Activists Battle for Civil War Sites
| BOSTON
MORE than 230 Civil War battlefields in the United States are intact enough to be saved through the purchase and preservation of thousands of acres of land - land that could otherwise fall prey to the developer's bulldozer.
The questions are: Will an already-pinched federal government find a way to devote $90 million to this task? Are private contributors ready to chip in enough to take up any slack left by the government? Has Civil War preservation gone far enough without any additional expenditures?
The members of the Civil War Sites Advisory Commission would reply with two hopeful "yeses" and one definite "no." After more than two years of field work, the commission, set up by Congress in 1990, recently released a report emphasizing that a third of the 384 battlefield sites it surveyed were already lost to development. Sites are vanishing
The report cautioned that unless preservation efforts are vigorously pushed ahead in the next 10 years, another third will vanish beneath housing tracts and malls.
The commission wants Congress to appropriate $90 million over the next seven years, most of which would go toward helping state and local governments protect historic battlefields. Sen. Dale Bumpers (D) of Arkansas, a major congressional backer of the project, has agreed to introduce a bill authorizing this money, but its passage is hardly a sure thing.
"We're hopeful, but it won't be easy," says Howard Coffin, a commission member from Vermont who is about to publish a book on his state's involvement in the Civil War. He sees a revival of interest in that epochal conflict, generated largely by the Ken Burns 1990 TV documentary on PBS. At the local level, Mr. Coffin says, commission members found that "every battlefield had its friends."
Another commission member, historian William Cooper of Louisiana State University, notes that three things struck him as he visited sites around the country: (1) the enthusiasm for preservation among local people, (2) the professionalism of those (such as state park rangers) already working to preserve historical sites and interpret them for the public, and (3) the amount of historical landscape that still exists in relatively unspoiled condition.
The commission devised a way of prioritizing the sites by taking into account the historical importance of a battlefield (the war included 10,500 battles and skirmishes and cost 620,000 lives), how much of each area is salvageable, and the degree of threat from development.

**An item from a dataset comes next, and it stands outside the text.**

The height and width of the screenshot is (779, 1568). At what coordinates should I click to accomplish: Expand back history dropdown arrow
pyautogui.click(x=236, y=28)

While the panel's work has strong backers in Washington and around the country, it also has outspoken critics. "Since the commission is made up of Civil War enthusiasts, it's no surprise their report should be out on one extreme," says Myron Ebell, an official with the National Inholders Association, a group that represents the interests of people who own land in or near national parks and other public reserves. `Coercive machinery'?
Mr. Ebell says the commission envisions a massive purchase of private property. Even if the commission's guideline of "a willing seller and a willing buyer" is followed, he asserts, the government will come up against some landowners who don't want to sell, and then its coercive machinery - such as the condemning of land - will kick in.
That, in Professor Cooper's opinion, is an exaggerated concern. "There's nothing in the report that in any way implies that we urge any governmental entity to take anybody's land," he says. "We do urge people who own property to consider possible ways of preserving it, but there's nothing in there threatening." Cooper adds that the commission explored the possibility of tax measures and changes in inheritance law that might help people opt for preservation.
Critics also charge that Civil War sites are already well-represented in the national and state park systems. What about other underrepresented historical themes, Ebell asks, like black history, or women's suffrage, or industrial expansion?
It's probably true that more Civil War sites are already preserved than those associated with any other event in American history, Cooper admits. "But on the other hand," he says, "the Civil War is the defining moment in our history. It made us what we are." If you accept that, argues the historian, "I don't see where there's an argument on the other side."
People like Mark Stevens, who works with the Association for the Preservation of Civil War Sites, based in Fredericksburg, Va., certainly accept that line of reasoning. His organization recently committed itself to purchasing 750 contiguous acres of the Malvern Hill and Glendale battlefields, near Richmond, Va. Mr. Stevens estimates that the final cost will be $2.3 million. He is counting on contributions from his association's 5,000 members and on matching grants from foundations and corporations. An economic plus
Stevens says that if his group's efforts succeed, some 80 percent to 90 percent of the engagement area of the Malvern Hill battlefield will be saved from impending development, adding to the 130 acres already preserved.
Private efforts like that will play a "huge part" in protecting the battlefields, Coffin says. While reverence for history remains a prime motive behind preservation, he suggests that more and more people are recognizing that battlefield preservation can be an economic plus, boosting tourism and the desirability of their communities.
"We found that this is a realization people are beginning to come to," he says.